In Sacred Landscape: The Buried History of the Holy Land Since 1946, Meron Benvenisti attempts to document the expansion of Israel into Arab lands from 1948 to the present. Deputy Mayor of Jerusalem from 1971 to 1978 and currently a columnist for Israel's largest newspaper Haaretz, Benvenisti, details the artificial transformation of the lands which were owned and being worked by Arabs until 1948. He documents in detail what happened to Arab property during the past fifty years, bitterly indicting Israelis for maltreating the land they conquered.
In the introduction of the book, Benvenisti, as a young man, recounts accompanying his father on mapping trips that played a major role in establishing the "Hebrew map" of the land, which would later become the basis for the proclaimed territories of Israel. Identifying the Israeli advancement in the Arab territories as a Zionist conquest, he dwells on the transformation of the landscape in his homeland at the cost of physical and human transformation of the Arab lands. Benvenisti concludes the introduction of the book by arguing that "there is enough space, physical and historical, for Jews and Arabs in their shared lands."

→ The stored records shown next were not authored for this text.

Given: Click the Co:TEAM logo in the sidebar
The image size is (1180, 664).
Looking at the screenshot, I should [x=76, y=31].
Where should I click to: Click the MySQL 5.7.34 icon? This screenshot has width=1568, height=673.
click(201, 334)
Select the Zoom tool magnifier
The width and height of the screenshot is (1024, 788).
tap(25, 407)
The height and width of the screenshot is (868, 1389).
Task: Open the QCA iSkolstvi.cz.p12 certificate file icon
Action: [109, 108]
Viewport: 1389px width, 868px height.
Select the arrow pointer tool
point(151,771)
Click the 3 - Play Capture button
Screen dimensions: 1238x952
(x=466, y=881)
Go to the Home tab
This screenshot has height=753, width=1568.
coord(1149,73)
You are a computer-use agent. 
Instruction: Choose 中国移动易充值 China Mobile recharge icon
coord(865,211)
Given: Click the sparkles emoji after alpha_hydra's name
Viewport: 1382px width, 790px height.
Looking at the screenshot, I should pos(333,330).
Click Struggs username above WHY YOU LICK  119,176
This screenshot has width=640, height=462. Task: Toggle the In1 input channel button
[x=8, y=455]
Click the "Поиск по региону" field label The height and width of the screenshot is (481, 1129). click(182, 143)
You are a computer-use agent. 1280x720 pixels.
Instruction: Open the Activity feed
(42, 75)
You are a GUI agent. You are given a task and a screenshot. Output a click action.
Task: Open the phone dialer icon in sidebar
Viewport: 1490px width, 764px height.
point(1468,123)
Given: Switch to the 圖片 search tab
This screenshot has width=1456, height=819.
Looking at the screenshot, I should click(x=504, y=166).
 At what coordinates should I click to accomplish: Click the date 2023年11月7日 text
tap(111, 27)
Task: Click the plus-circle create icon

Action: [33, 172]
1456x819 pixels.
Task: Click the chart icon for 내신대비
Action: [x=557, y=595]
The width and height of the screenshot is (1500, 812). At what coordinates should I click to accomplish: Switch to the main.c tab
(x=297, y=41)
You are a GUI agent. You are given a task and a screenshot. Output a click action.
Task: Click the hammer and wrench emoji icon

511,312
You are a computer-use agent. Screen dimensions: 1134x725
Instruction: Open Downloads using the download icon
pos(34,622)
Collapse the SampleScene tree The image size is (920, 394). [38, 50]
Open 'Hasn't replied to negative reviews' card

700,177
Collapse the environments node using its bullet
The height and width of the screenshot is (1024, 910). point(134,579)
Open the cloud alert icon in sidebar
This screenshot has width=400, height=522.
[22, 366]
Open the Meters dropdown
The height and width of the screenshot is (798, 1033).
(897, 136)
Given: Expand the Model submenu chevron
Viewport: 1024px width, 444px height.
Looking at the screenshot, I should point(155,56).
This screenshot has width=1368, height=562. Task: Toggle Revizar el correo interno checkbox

In the first chapter, Benvenisti details the implications of the Hebrew Map. Comparing the mapmaking mission of the Zionist Jews to that of the British, he identifies the process as a means of "establishing proprietorship" and "gaining, administering, legitimizing and codifying power." Through the charting of the Hebrew map, the names of the Palestinian sites and villages and other geographical features would be substituted with Hebrew names which would relate these places to ancient Israel.
After documenting the Hebewization of the land on the cartographical level, Benvenisti presents an exhaustive account of the confiscation of the Arab lands by Israelis in the following chapters. He refers to approximately 30 settlements destroyed during and in the immediate aftermath of the Arab-Israeli war of 1948. He describes the processes through which the whole landscape had to be trashed and reborn and massive killings in certain villages were carried out to cause the flight of the Arab villagers or their expulsion from their homeland. All of these contribute to the dramatic transformation of the human geography as well as the physical appearance of the landscape. Furthermore, Benvenisti puts emphasis on the erasure of the mere memory of Arab existence in the once Arab lands for centuries by implying that the Zionist project was directed towards having nothing for Arabs to come back to and erasing every detail which would relate to the memory of centuries of Arab presence in the Eretz Israel/Palestine region. Although he refrains from indicting Zionists of any "ethnic cleansing" plans before 1948, he criticizes Israeli policy for attempting to remove the entire Arab heritage on the land to prevent Arabs from coming back to their homeland.
Unlike most of the traditional post-Zionist writers, Benvenisti touches on the Palestinian right of return in the Epilogue of the book. He advocates that Palestinians, who have fled or been expelled from their homeland should either be allowed into the disputed territories or compensated by it for their losses. He believes in the possible coexistence of both Arab and Israeli population in one confederated state, through which the two populations could solve their conflicts and reach a peaceful agreement. However, Benvenisti's proposal seems to be far out of reach with regards to the current mutual resentment between the people of the two nations. It could only be realized when Israel attempts to soften its attitude vis-à-vis the Arab "right of return."
The Sacred Landscape: The Buried History of the Holy Land since 1948 is a well-executed study, which is unique in regard to the opinionated nature of the Benvenisti's writing. Based on his personal accounts as well as what he has acquired through history, the author attempts to reflect his own emotional and political reactions to the transformation of the landscape. The biographical prose which governs the overall tone of the book makes it easier for the readers to get a close-up picture of the landscape and clarify the author's approach to the subject at stake. The intimacy in the author's voice and the linking of the landscape to his past constructs the accessible nature of the prose. As a result, the reader easily follows the connection between what has happened and how the author has reacted to what has happened.
Although the truthfulness of the information presented in the book may not be recognized by a considerable number Isreali Jews, the book brings great insight into the persistent conflict in the Middle East. The book serves to make the readers understand the emotional, historical and political dynamics around the primary causes of the political and territorial dispute in the region. The Sacred Landscape: The Buried History of the Holy Land since 1948 is highly recommended for everyone, who would be interested in becoming familiar with the anti-Zionist Jewish perspective of the subject at stake. In order to have a fair and judgmental approach vis-à-vis the conflict, the book should be accompanied with other scholarly studies which would bring into play further factual analyses as well as political and biographical interpretations of the narrative.